[WORK TO DO]
Copy the lines below with "Updates" replaced by "News" and nothing else changed. Leave the pictures out.

[RECORDS SUPPLIED]
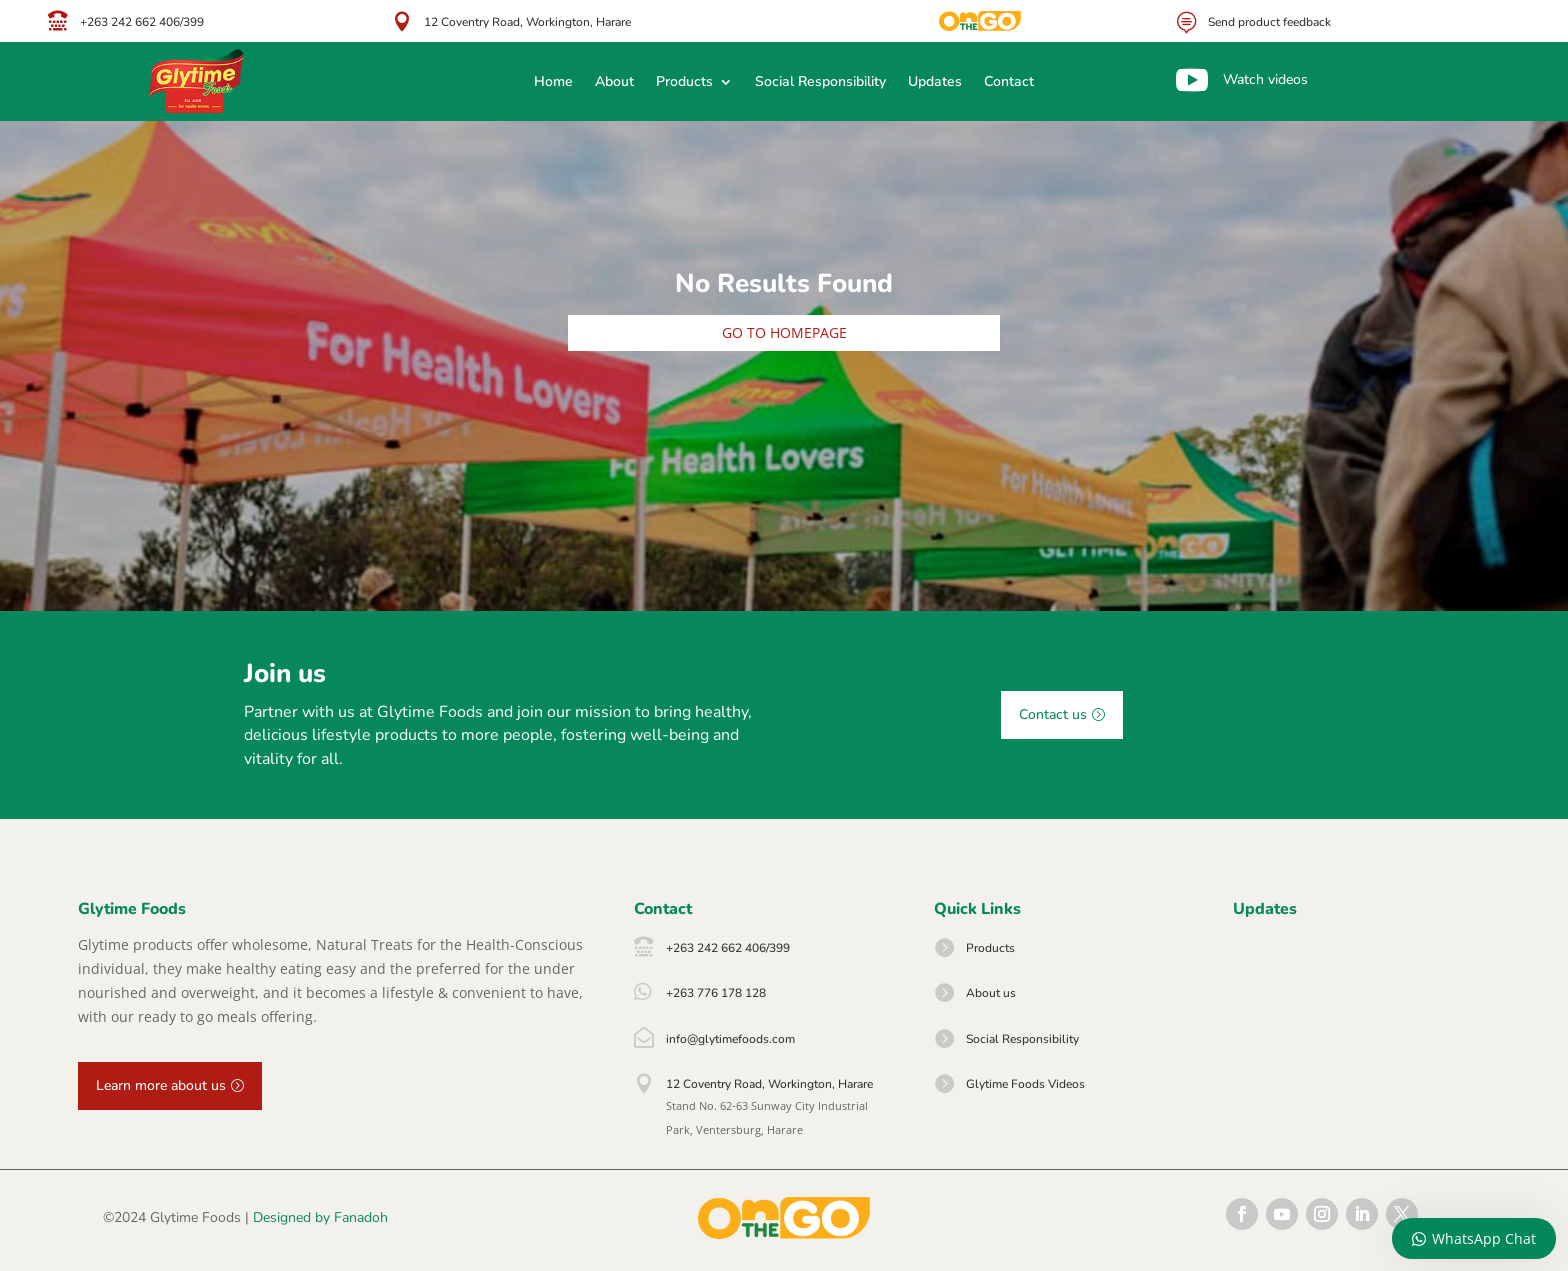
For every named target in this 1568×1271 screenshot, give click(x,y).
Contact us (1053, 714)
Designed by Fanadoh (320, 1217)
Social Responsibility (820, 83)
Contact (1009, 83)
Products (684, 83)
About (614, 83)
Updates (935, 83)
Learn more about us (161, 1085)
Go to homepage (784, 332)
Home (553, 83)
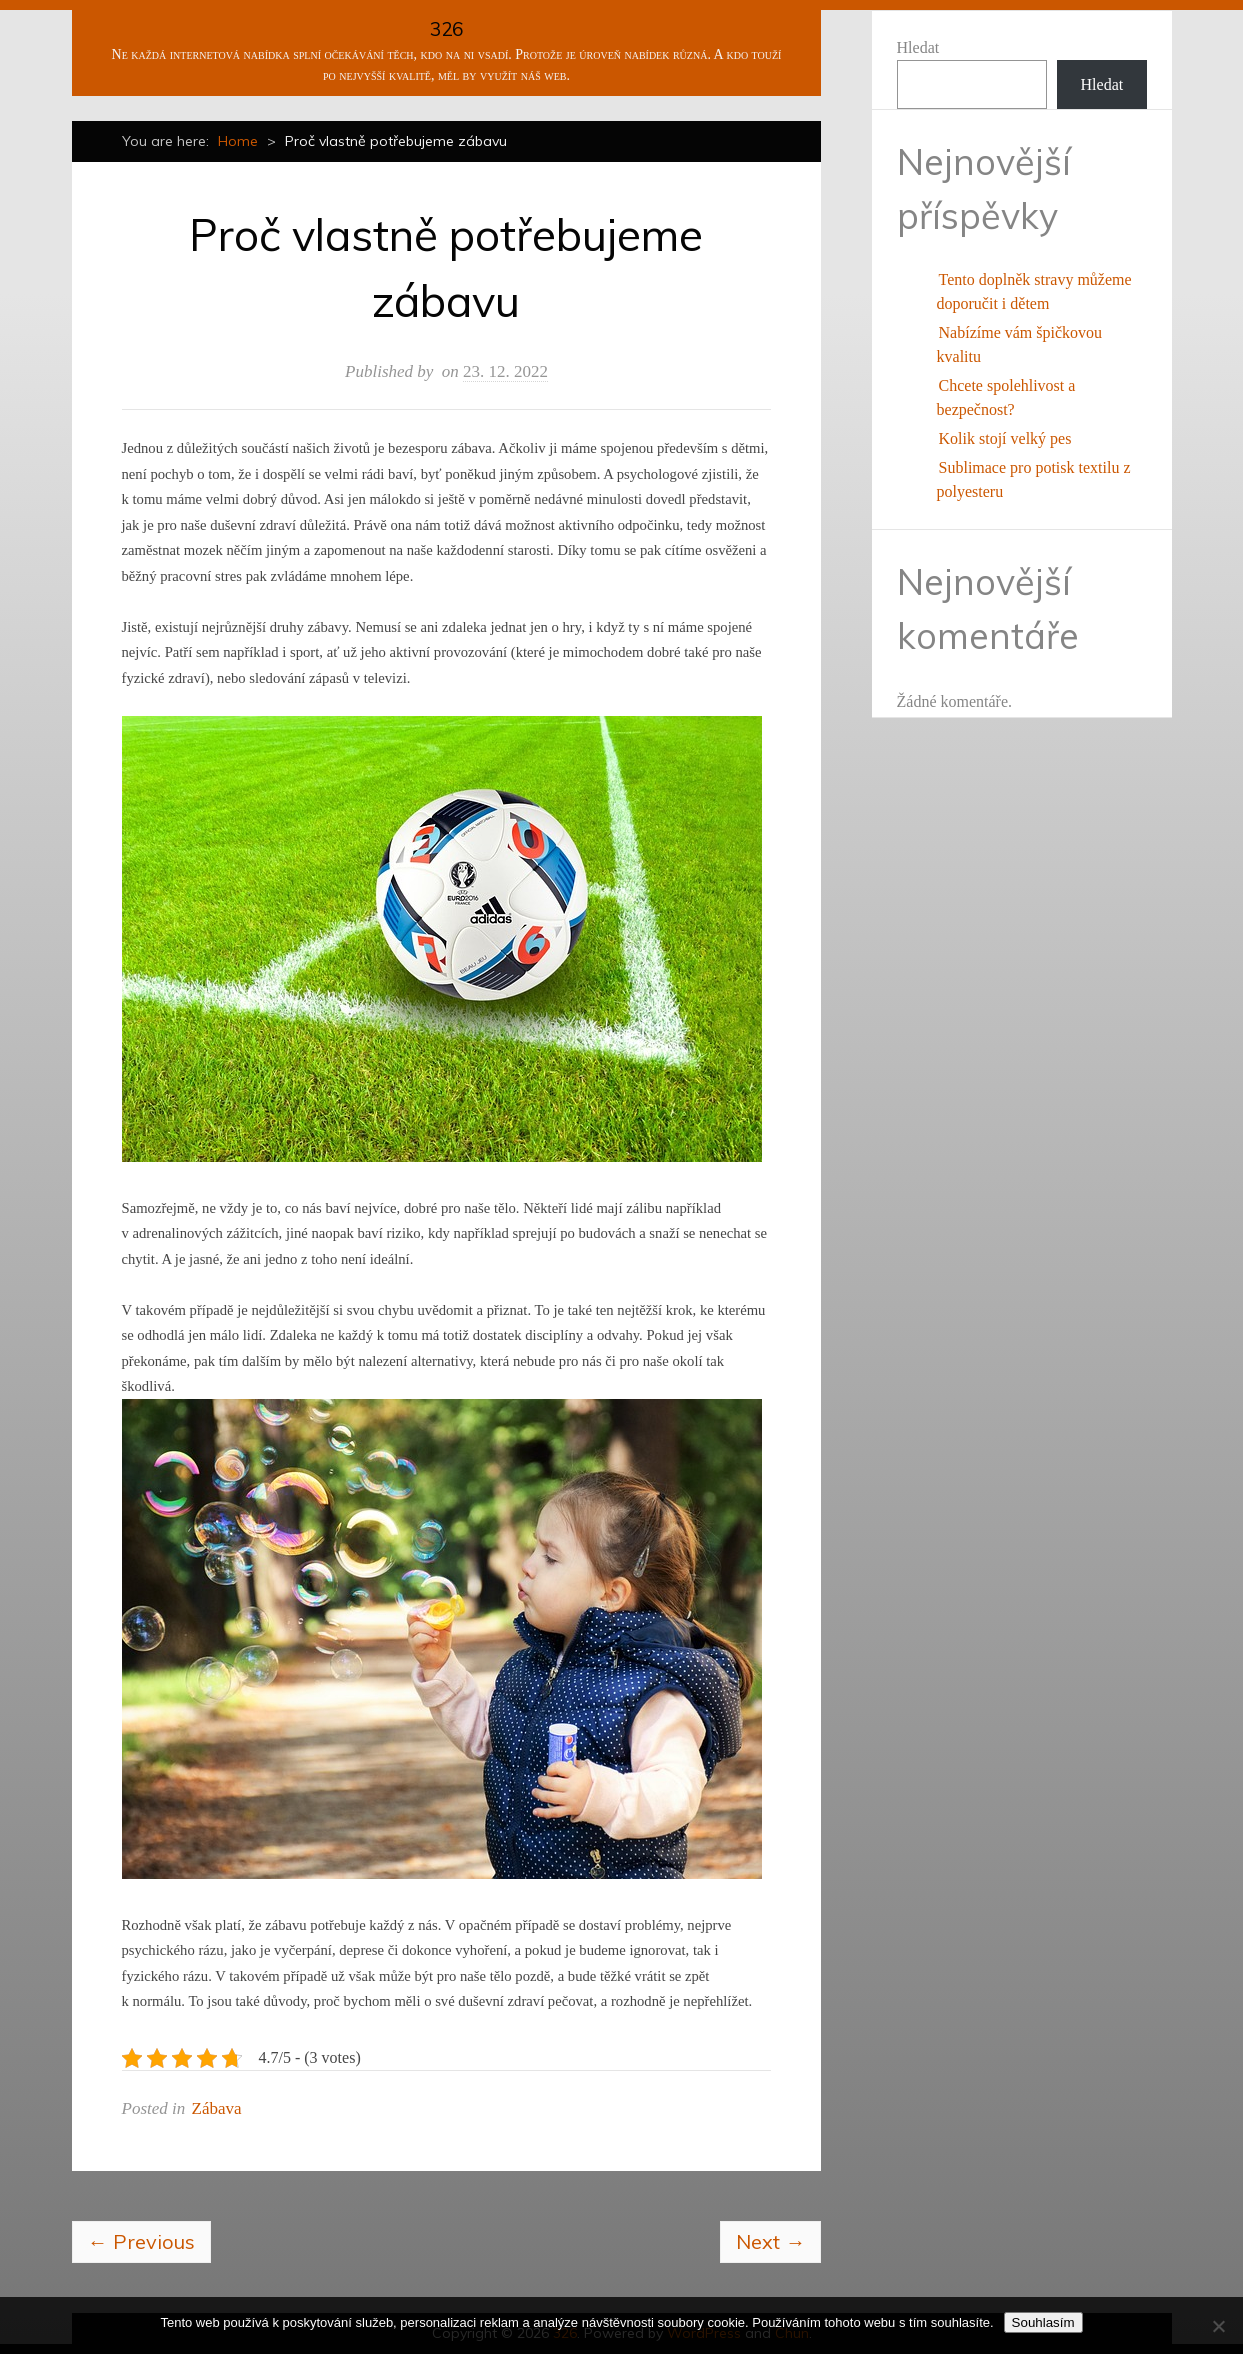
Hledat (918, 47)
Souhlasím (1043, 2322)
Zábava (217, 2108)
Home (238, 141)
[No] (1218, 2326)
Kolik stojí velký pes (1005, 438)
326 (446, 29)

[WRITTEN ANSWER]
For every named target in this 1568×1271 screenshot, give click(x,y).
Contact us (1053, 714)
Designed by Fanadoh (320, 1217)
Social Responsibility (820, 83)
Contact (1009, 83)
Products (684, 83)
About (614, 83)
News (935, 83)
Learn more about us (161, 1085)
Go to homepage (784, 332)
Home (553, 83)
Hledat (918, 47)
Souhlasím (1043, 2322)
Zábava (217, 2108)
Home (238, 141)
[No] (1218, 2326)
Kolik stojí velký pes (1005, 438)
326 (446, 29)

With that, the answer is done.